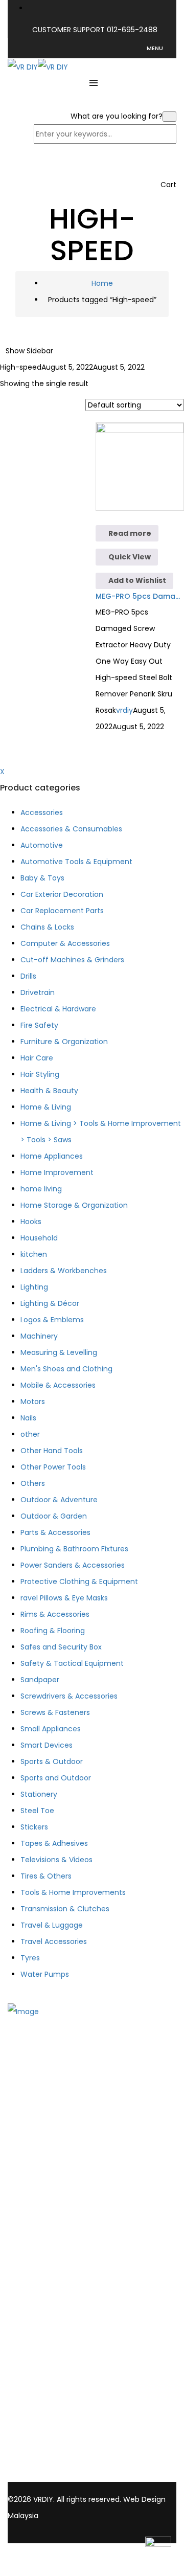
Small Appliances (50, 1729)
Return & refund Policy (68, 2332)
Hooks (30, 1221)
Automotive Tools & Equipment (76, 861)
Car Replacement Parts (62, 911)
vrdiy (124, 710)
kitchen (33, 1254)
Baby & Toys (42, 878)
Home (102, 283)
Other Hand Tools (51, 1450)
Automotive (41, 845)
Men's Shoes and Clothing (66, 1369)
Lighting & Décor (49, 1303)
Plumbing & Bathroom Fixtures (74, 1549)
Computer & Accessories (65, 943)
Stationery (38, 1794)
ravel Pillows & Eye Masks (64, 1598)
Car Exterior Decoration (61, 894)
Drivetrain (37, 992)
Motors (32, 1401)
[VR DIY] (23, 66)
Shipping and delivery (66, 2292)
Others (32, 1483)
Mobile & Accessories (58, 1385)
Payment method (60, 2305)
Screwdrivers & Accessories (69, 1696)
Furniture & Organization (64, 1041)
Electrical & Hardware (58, 1009)
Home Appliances (51, 1156)
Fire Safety (39, 1025)
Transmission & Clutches (64, 1909)
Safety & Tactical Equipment (72, 1663)
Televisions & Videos (56, 1860)
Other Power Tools (53, 1467)
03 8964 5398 (41, 2455)
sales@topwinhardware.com (58, 2476)
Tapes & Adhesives (54, 1843)
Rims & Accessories (54, 1614)
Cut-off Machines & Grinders (72, 960)
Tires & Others (46, 1876)
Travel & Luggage (51, 1925)
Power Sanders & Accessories (72, 1565)
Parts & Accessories (55, 1532)
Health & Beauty (49, 1091)
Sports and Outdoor (55, 1778)
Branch (40, 2147)
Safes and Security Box (61, 1647)
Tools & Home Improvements (73, 1892)
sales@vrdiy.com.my (54, 2465)
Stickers (34, 1827)
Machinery (39, 1336)
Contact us (48, 2160)
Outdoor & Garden (53, 1516)
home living (41, 1189)
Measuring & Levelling (58, 1352)
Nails (28, 1418)
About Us (44, 2134)
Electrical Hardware (62, 2233)
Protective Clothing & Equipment (79, 1581)
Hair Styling (39, 1074)
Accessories (41, 812)
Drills (28, 976)
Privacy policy (52, 2319)
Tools (37, 2206)
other (30, 1434)
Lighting (34, 1287)
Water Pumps (44, 1974)
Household (39, 1238)
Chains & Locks (47, 927)
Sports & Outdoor (51, 1761)
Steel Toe (37, 1810)
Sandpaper (39, 1680)
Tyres (30, 1958)
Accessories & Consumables (71, 829)
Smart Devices (46, 1745)
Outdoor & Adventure (59, 1500)
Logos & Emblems (52, 1320)
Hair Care (36, 1058)
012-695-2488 (132, 30)
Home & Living (45, 1107)
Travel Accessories (53, 1941)
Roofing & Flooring (52, 1630)
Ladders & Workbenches (63, 1271)
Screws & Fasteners (55, 1712)
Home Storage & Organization (74, 1205)
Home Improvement (57, 1172)
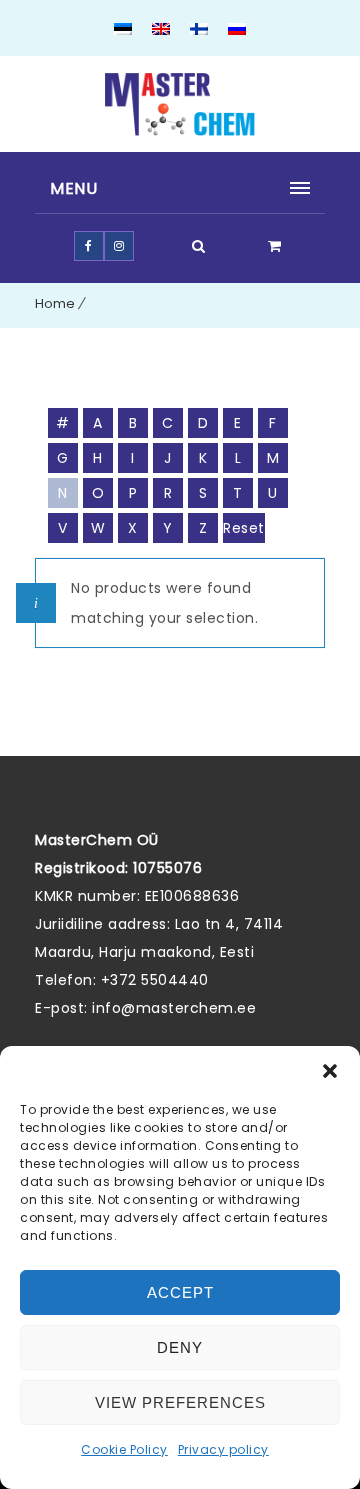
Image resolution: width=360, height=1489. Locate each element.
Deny (180, 1347)
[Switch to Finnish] (199, 30)
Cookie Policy (124, 1449)
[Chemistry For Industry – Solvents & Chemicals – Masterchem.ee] (180, 104)
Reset (244, 528)
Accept (180, 1292)
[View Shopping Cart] (275, 246)
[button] (330, 1071)
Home (55, 303)
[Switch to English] (161, 30)
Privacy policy (223, 1449)
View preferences (180, 1402)
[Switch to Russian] (237, 30)
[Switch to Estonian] (123, 30)
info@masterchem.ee (174, 1008)
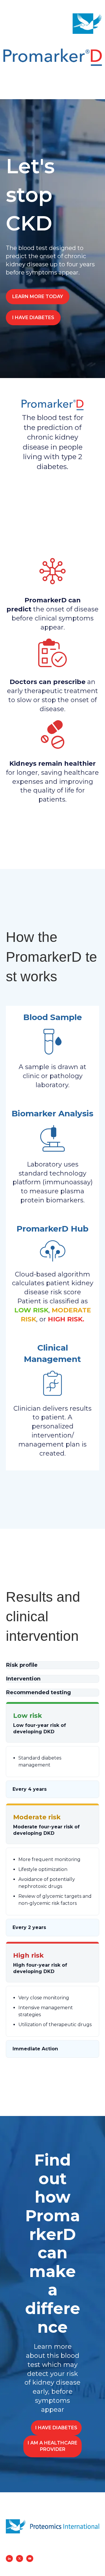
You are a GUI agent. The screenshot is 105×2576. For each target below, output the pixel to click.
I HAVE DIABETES (33, 317)
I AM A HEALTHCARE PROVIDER (52, 2446)
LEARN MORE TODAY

★ ★ ★

**PROBLEM TO SOLVE**
Transcribe the listing above verbatim. Omit the pictures.

**THE ANSWER**
Small Appliances (50, 1729)
Return & refund Policy (68, 2332)
Hooks (30, 1221)
Automotive Tools & Equipment (76, 861)
Car Replacement Parts (62, 911)
vrdiy (124, 710)
kitchen (33, 1254)
Baby & Toys (42, 878)
Home (102, 283)
Other Hand Tools (51, 1450)
Automotive (41, 845)
Men's Shoes and Clothing (66, 1369)
Lighting & Décor (49, 1303)
Plumbing & Bathroom Fixtures (74, 1549)
Computer & Accessories (65, 943)
Stationery (38, 1794)
ravel Pillows & Eye Masks (64, 1598)
Car Exterior Decoration (61, 894)
Drivetrain (37, 992)
Motors (32, 1401)
[VR DIY] (23, 66)
Shipping and delivery (66, 2292)
Others (32, 1483)
Mobile & Accessories (58, 1385)
Payment method (60, 2305)
Screwdrivers & Accessories (69, 1696)
Furniture & Organization (64, 1041)
Electrical & Hardware (58, 1009)
Home Appliances (51, 1156)
Fire Safety (39, 1025)
Transmission & Clutches (64, 1909)
Safety & Tactical Equipment (72, 1663)
Televisions & Videos (56, 1860)
Other Power Tools (53, 1467)
03 8964 5398 (41, 2455)
sales@topwinhardware.com (58, 2476)
Tapes & Adhesives (54, 1843)
Rims & Accessories (54, 1614)
Cut-off Machines & Grinders (72, 960)
Tires & Others (46, 1876)
Travel & Luggage (51, 1925)
Power Sanders & Accessories (72, 1565)
Parts & Accessories (55, 1532)
Health & Beauty (49, 1091)
Sports and Outdoor (55, 1778)
Branch (40, 2147)
Safes and Security Box (61, 1647)
Tools & Home Improvements (73, 1892)
sales@vrdiy.com.my (54, 2465)
Stickers (34, 1827)
Machinery (39, 1336)
Contact us (48, 2160)
Outdoor & Garden (53, 1516)
home living (41, 1189)
Measuring & Levelling (58, 1352)
Nails (28, 1418)
About Us (44, 2134)
Electrical Hardware (62, 2233)
Protective Clothing & Equipment (79, 1581)
Hair Styling (39, 1074)
Accessories (41, 812)
Drills (28, 976)
Privacy policy (52, 2319)
Tools (37, 2206)
other (30, 1434)
Lighting (34, 1287)
Water Pumps (44, 1974)
Household (39, 1238)
Chains & Locks (47, 927)
Sports & Outdoor (51, 1761)
Steel Toe (37, 1810)
Sandpaper (39, 1680)
Tyres (30, 1958)
Accessories & Consumables (71, 829)
Smart Devices (46, 1745)
Outdoor & Adventure (59, 1500)
Logos & Emblems (52, 1320)
Hair Care (36, 1058)
012-695-2488 (132, 30)
Home & Living (45, 1107)
Travel Accessories (53, 1941)
Roofing & Flooring (52, 1630)
Ladders & Workbenches (63, 1271)
Screws & Fasteners (55, 1712)
Home Storage & Organization (74, 1205)
Home Improvement (57, 1172)
Image resolution: width=360, height=1489. Locate each element.
Deny (180, 1347)
[Switch to Finnish] (199, 30)
Cookie Policy (124, 1449)
[Chemistry For Industry – Solvents & Chemicals – Masterchem.ee] (180, 104)
Reset (244, 528)
Accept (180, 1292)
[View Shopping Cart] (275, 246)
[button] (330, 1071)
Home (55, 303)
[Switch to English] (161, 30)
Privacy policy (223, 1449)
View preferences (180, 1402)
[Switch to Russian] (237, 30)
[Switch to Estonian] (123, 30)
info@masterchem.ee (174, 1008)
You are a GUI agent. The screenshot is 105×2576. For each target below, output the pixel to click.
I HAVE DIABETES (33, 317)
I AM A HEALTHCARE PROVIDER (52, 2446)
LEARN MORE TODAY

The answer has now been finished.